-- STATED EXERCISE --
Can you rewrite the listing below as a JSON list of strings, with one string for each line and the blank lines left out?

_ _ _

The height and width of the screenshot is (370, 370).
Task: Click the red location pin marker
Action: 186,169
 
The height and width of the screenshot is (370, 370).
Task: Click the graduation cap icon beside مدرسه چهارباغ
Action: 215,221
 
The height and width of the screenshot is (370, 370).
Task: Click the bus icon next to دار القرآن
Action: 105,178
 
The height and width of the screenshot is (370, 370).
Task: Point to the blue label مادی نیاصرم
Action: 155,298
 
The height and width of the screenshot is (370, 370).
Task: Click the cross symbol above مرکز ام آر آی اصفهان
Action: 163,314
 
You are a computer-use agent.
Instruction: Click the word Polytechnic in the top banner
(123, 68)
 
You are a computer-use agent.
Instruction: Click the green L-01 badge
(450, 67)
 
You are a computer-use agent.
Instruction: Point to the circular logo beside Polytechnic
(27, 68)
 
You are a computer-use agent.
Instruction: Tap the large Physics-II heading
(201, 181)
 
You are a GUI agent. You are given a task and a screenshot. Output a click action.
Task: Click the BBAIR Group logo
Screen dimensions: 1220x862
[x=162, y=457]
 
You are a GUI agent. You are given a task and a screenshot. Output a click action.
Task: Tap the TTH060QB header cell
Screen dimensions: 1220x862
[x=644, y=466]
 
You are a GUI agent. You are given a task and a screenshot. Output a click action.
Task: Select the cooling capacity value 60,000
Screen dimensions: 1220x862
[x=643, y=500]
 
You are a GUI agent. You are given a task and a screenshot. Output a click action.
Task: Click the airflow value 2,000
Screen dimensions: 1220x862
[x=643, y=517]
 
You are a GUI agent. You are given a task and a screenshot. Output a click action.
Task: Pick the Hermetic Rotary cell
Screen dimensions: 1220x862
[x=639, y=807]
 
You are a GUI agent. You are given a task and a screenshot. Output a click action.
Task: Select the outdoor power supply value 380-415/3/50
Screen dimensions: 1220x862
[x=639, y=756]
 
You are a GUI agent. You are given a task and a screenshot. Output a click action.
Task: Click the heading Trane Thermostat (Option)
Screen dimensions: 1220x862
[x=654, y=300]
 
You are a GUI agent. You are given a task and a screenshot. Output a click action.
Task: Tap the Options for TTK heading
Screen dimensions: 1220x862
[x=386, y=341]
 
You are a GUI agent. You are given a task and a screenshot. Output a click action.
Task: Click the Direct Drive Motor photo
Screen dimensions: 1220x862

_ _ _

-- WRITTEN ANSWER --
[
  "The height and width of the screenshot is (370, 370).",
  "Task: Click the red location pin marker",
  "Action: 186,169",
  "The height and width of the screenshot is (370, 370).",
  "Task: Click the graduation cap icon beside مدرسه چهارباغ",
  "Action: 215,221",
  "The height and width of the screenshot is (370, 370).",
  "Task: Click the bus icon next to دار القرآن",
  "Action: 105,178",
  "The height and width of the screenshot is (370, 370).",
  "Task: Point to the blue label مادی نیاصرم",
  "Action: 155,298",
  "The height and width of the screenshot is (370, 370).",
  "Task: Click the cross symbol above مرکز ام آر آی اصفهان",
  "Action: 163,314",
  "You are a computer-use agent.",
  "Instruction: Click the word Polytechnic in the top banner",
  "(123, 68)",
  "You are a computer-use agent.",
  "Instruction: Click the green L-01 badge",
  "(450, 67)",
  "You are a computer-use agent.",
  "Instruction: Point to the circular logo beside Polytechnic",
  "(27, 68)",
  "You are a computer-use agent.",
  "Instruction: Tap the large Physics-II heading",
  "(201, 181)",
  "You are a GUI agent. You are given a task and a screenshot. Output a click action.",
  "Task: Click the BBAIR Group logo",
  "Screen dimensions: 1220x862",
  "[x=162, y=457]",
  "You are a GUI agent. You are given a task and a screenshot. Output a click action.",
  "Task: Tap the TTH060QB header cell",
  "Screen dimensions: 1220x862",
  "[x=644, y=466]",
  "You are a GUI agent. You are given a task and a screenshot. Output a click action.",
  "Task: Select the cooling capacity value 60,000",
  "Screen dimensions: 1220x862",
  "[x=643, y=500]",
  "You are a GUI agent. You are given a task and a screenshot. Output a click action.",
  "Task: Click the airflow value 2,000",
  "Screen dimensions: 1220x862",
  "[x=643, y=517]",
  "You are a GUI agent. You are given a task and a screenshot. Output a click action.",
  "Task: Pick the Hermetic Rotary cell",
  "Screen dimensions: 1220x862",
  "[x=639, y=807]",
  "You are a GUI agent. You are given a task and a screenshot. Output a click action.",
  "Task: Select the outdoor power supply value 380-415/3/50",
  "Screen dimensions: 1220x862",
  "[x=639, y=756]",
  "You are a GUI agent. You are given a task and a screenshot. Output a click action.",
  "Task: Click the heading Trane Thermostat (Option)",
  "Screen dimensions: 1220x862",
  "[x=654, y=300]",
  "You are a GUI agent. You are given a task and a screenshot. Output a click action.",
  "Task: Tap the Options for TTK heading",
  "Screen dimensions: 1220x862",
  "[x=386, y=341]",
  "You are a GUI agent. You are given a task and a screenshot. Output a click action.",
  "Task: Click the Direct Drive Motor photo",
  "Screen dimensions: 1220x862"
]